Through Key Registration to a New Organization:
A user can become the OWNER by creating an account while registering a Master Key to a new Tosi Control Organization.
First user invited to access Tosi Control.
Only one OWNER per organization.
Has unrestricted access to all networks and all features.
Cannot be deactivated or removed by other users.
Network Management
View Home page
Access all networks (cannot be restricted)
Onboard new networks using a Master Key
View Networks page & network topology (if enabled)
Change network names
Remove networks
View Map page (if enabled)
Set/edit gateway positions
User & Key Management
View Users page
Invite users with roles: ADMIN, VIEWER, USER
Modify any user’s role
View Keys page
Attach/detach keys from users
Enforce password reset
Force end-user session
Deactivate users (except OWNER)
Remove users (requires re-invitation)
Gateway & Asset Management
View Gateways page
Request gateway firmware update
Enable Tosi Insight (if enabled)
View Assets and Events views (if enabled)
Organization & Settings
View Settings page
Configure SSO for the organization
Create custom attributes + edit values
View sensitive and non-sensitive custom attribute values
Create/edit custom API integrations
Export gateways, keys, assets (.csv)
Notifications
Receive:
Global product updates
MFA reset notifications
Firmware update notifications
Inbound events
Tosi Insight events
Service Connectivity Monitoring events
Enable/disable notifications
Edit email-forwarding address
SSO Restriction
If SSO is enabled, the OWNER can only access Tosi Client [Key Software, minimum version 4.4.0] if a key is attached to them.

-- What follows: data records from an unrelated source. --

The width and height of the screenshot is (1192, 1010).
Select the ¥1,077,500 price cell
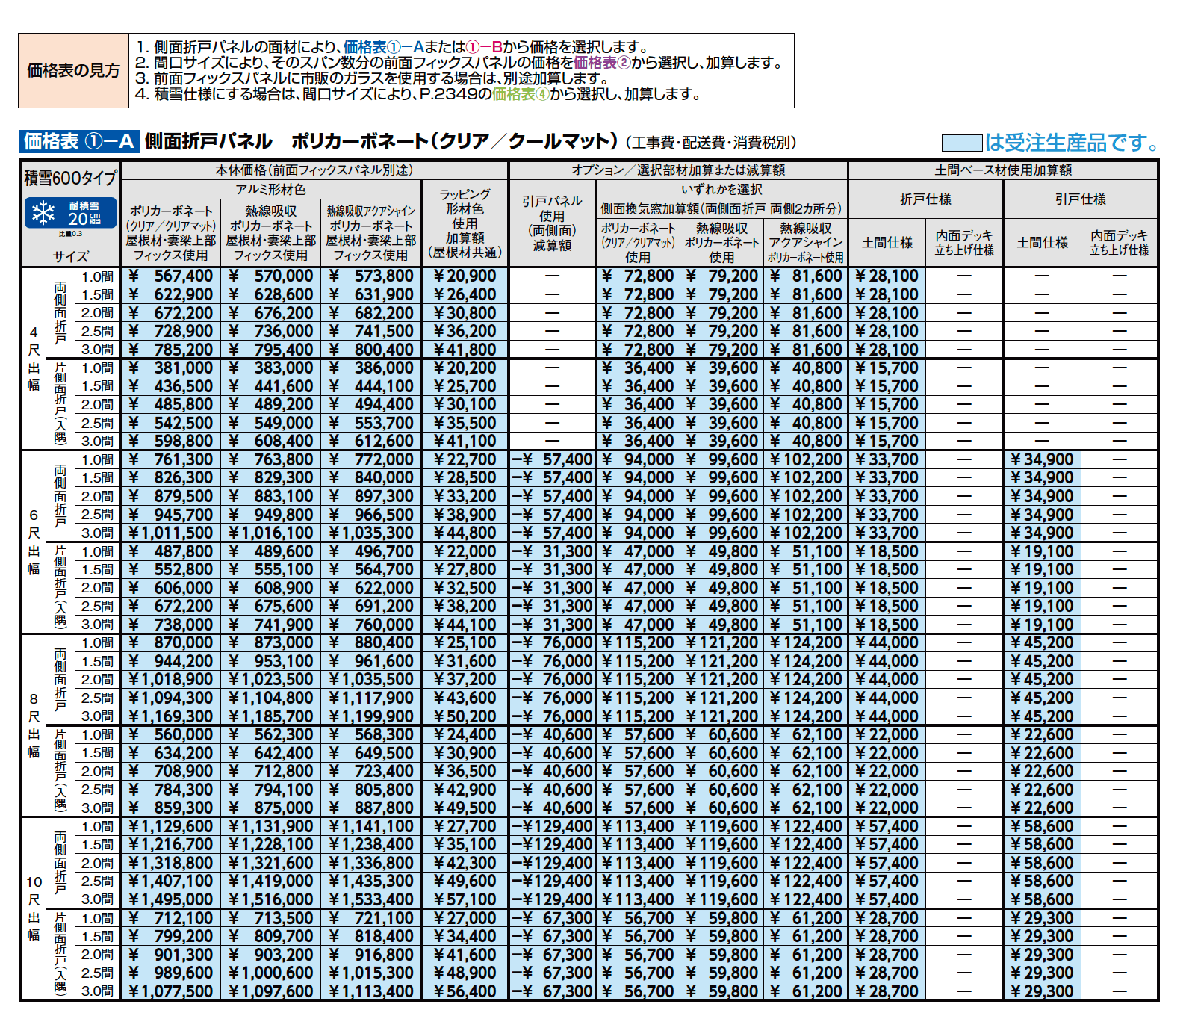(x=171, y=991)
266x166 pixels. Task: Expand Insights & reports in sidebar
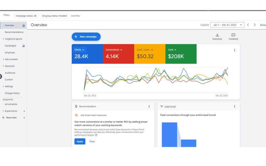click(x=13, y=39)
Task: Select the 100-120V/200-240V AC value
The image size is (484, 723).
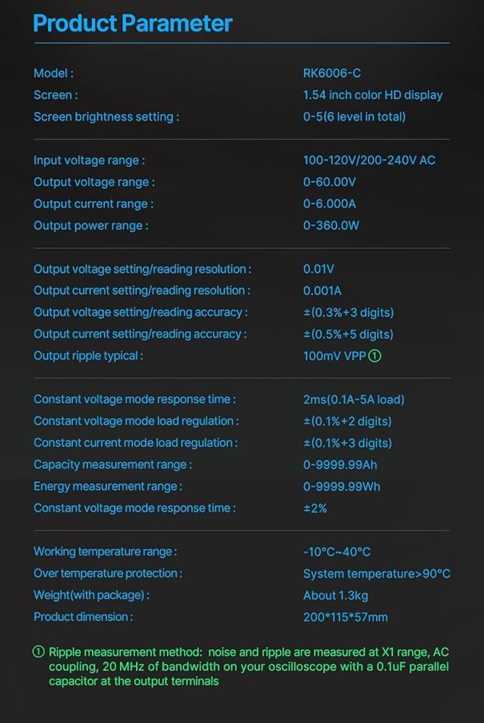Action: pyautogui.click(x=369, y=160)
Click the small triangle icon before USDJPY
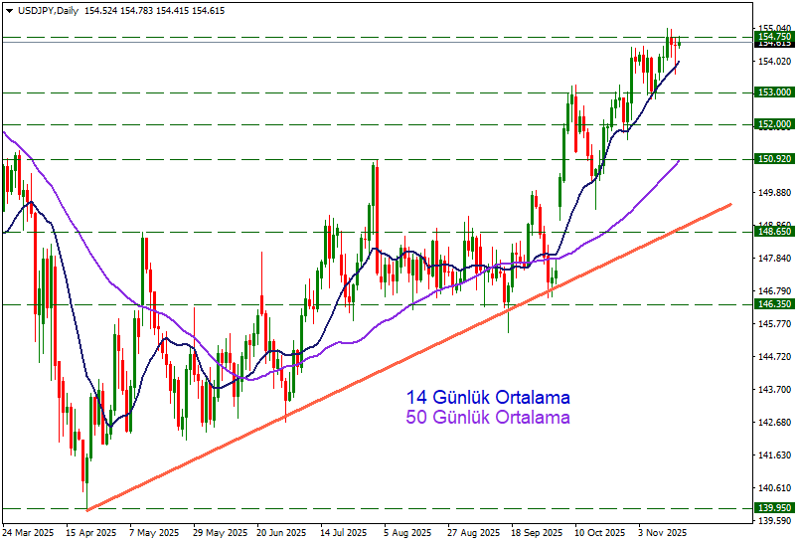This screenshot has width=798, height=544. click(x=6, y=9)
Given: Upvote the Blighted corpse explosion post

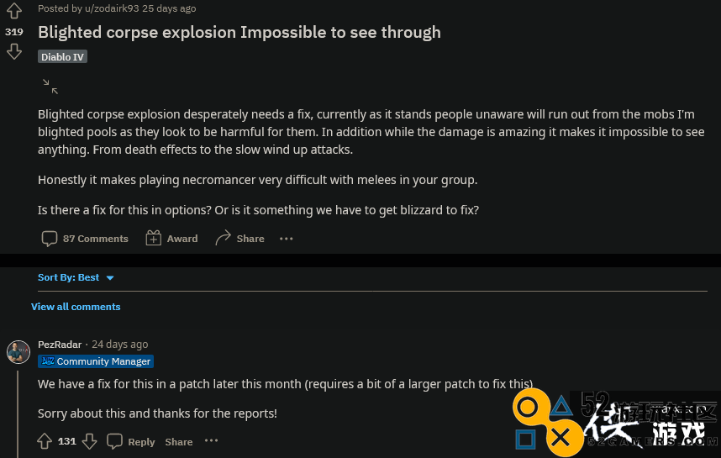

ADMINs have nearly identical permissions to the OWNER except they cannot manage the OWNER.
Same as OWNER except:
Cannot change OWNER’s role
Cannot deactivate, remove, or force password reset for the OWNER
All other capabilities (networks, gateways, keys, users, notifications, exports, SSO setup, custom attributes, integrations) are fully available.
SSO Restriction
If SSO is enabled, the ADMIN can only access Tosi Client [Key Software, minimum version 4.4.0] if a key is attached to them.
The OPERATOR role (previously called USER) sits between ADMIN and VIEWER in terms of permissions.
Access is key‑based, not network‑based.
An OPERATOR’s visibility and edit rights are determined solely by the Keys type attached to their user account.
General
In Tosi Control, the OPERATOR can view or edit only gateways paired (serialized) with their attached Keys.
Manual network selection is not supported for the Operator role.
Editing Capabilities
The OPERATOR can edit paired gateways only when the attached key is a “Master Key” or “Backup Key”. Allowed Editing Actions are:
Edit custom attribute values of gateways
Update gateway firmware
Enable Service Connectivity Monitoring
Enable Insights for gateways
Pause or resume automated data polling
Viewing Capabilities
The OPERATOR can view the following pages.
All content is limited to attached keys and their paired gateways:
Home
Networks
Map
Gateways
Keys
Assets
Events
Restricted Capabilities
The Operator cannot:
Invite users
Deactivate users
Remove users
Reset user MFA
Change users’ network access
Attach or detach keys to any user (including themselves)
Configure SSO
Enforce MFA
Change organization‑level notification settings
Create integrations
Edit integrations
Modify integration settings
Create custom attributes
Edit custom attribute definitions
Remove custom attributes
(Note: The Operator can edit custom attribute values on authorized gateways.)
Network Access Limitation
Network access is automatically enforced based on the attached keys.
There is no manual network access configuration for Operators.
SSO Restriction
Must have a key attached to access Tosi Client [Key Software, minimum version 4.4.0] (when SSO is enabled)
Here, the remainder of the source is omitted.